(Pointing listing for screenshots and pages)
* Start *
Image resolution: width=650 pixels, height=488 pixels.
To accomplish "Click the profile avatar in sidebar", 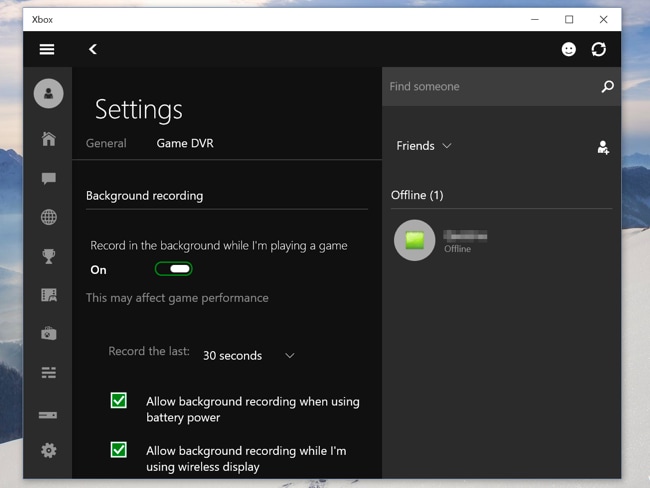I will [48, 93].
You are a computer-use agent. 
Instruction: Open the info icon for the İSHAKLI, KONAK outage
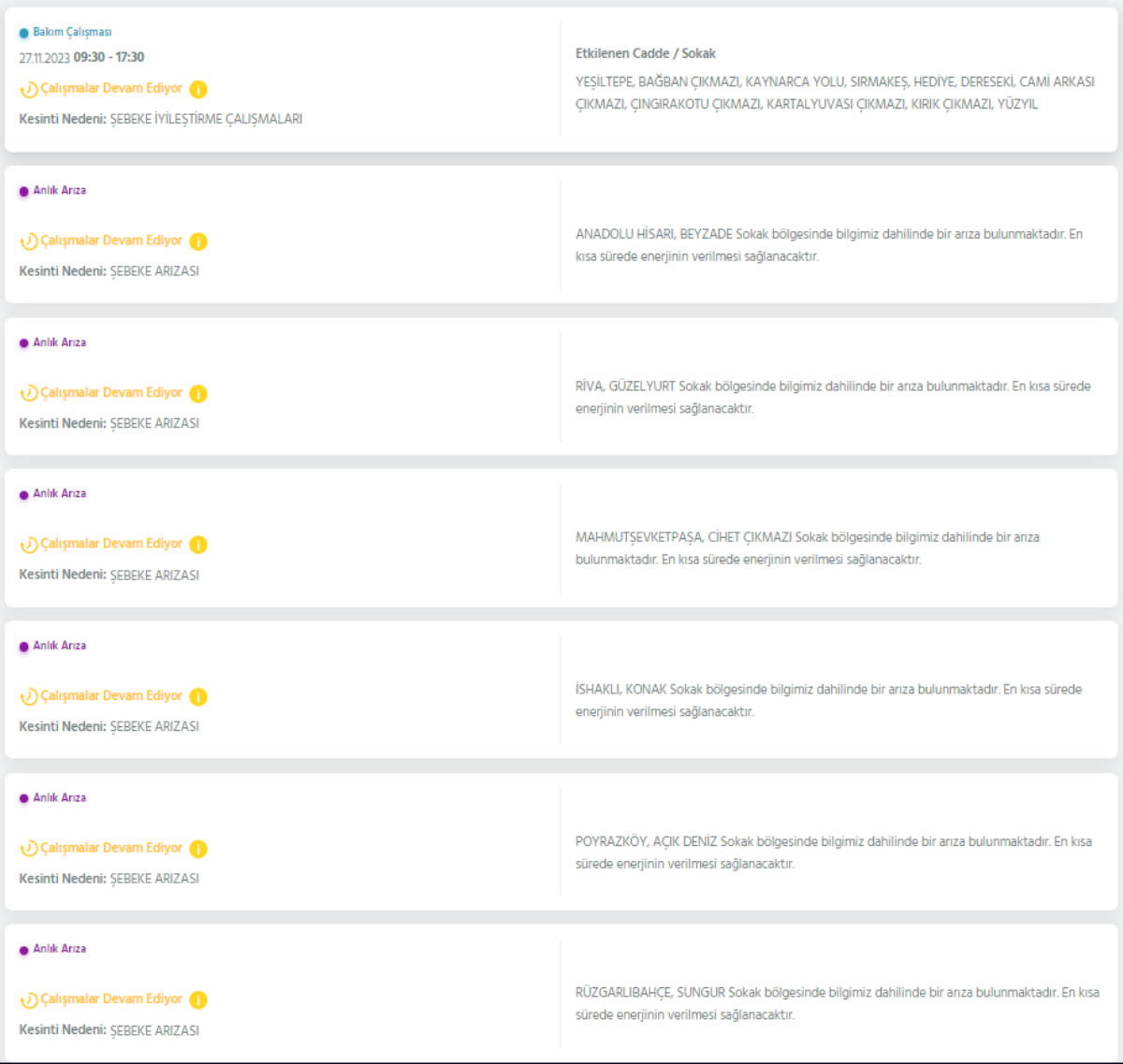click(198, 697)
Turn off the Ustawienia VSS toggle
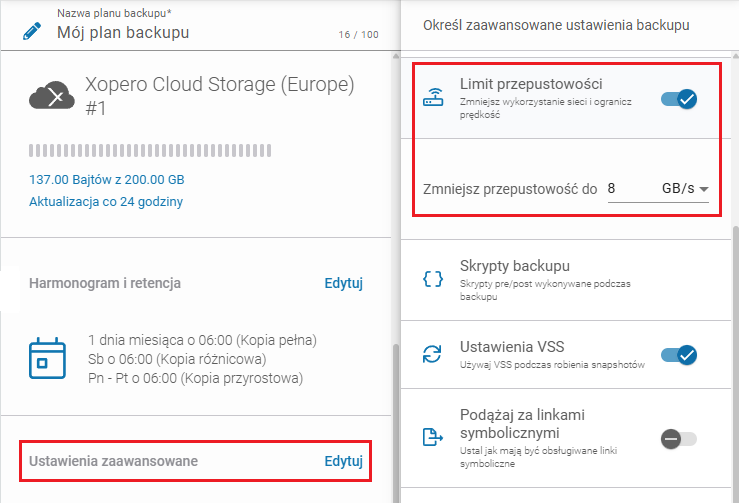The width and height of the screenshot is (739, 503). pyautogui.click(x=679, y=355)
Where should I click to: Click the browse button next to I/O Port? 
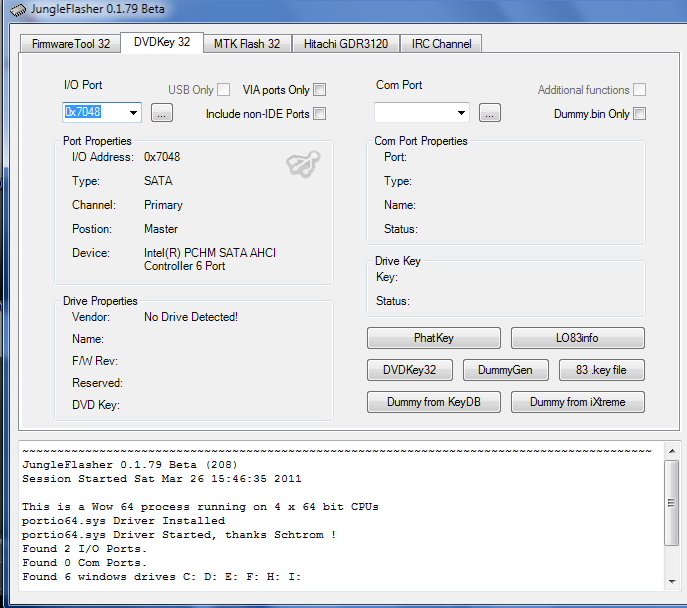162,113

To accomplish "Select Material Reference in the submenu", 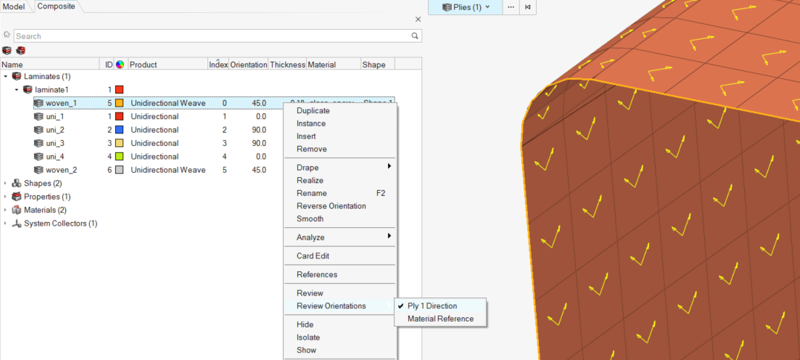I will point(440,319).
* End *
** Problem details **
Rewrite the listing lines that begin at the line containing "You are a computer-use agent." and end after the line containing "The width and", changing "toggle" to "switch" and keeping everything else the same. Omit the pictures from your answer.

** Correct answer **
You are a computer-use agent. 
Instruction: Open the info icon for the İSHAKLI, KONAK outage
click(198, 697)
Turn off the Ustawienia VSS switch
The width and height of the screenshot is (739, 503). pyautogui.click(x=679, y=355)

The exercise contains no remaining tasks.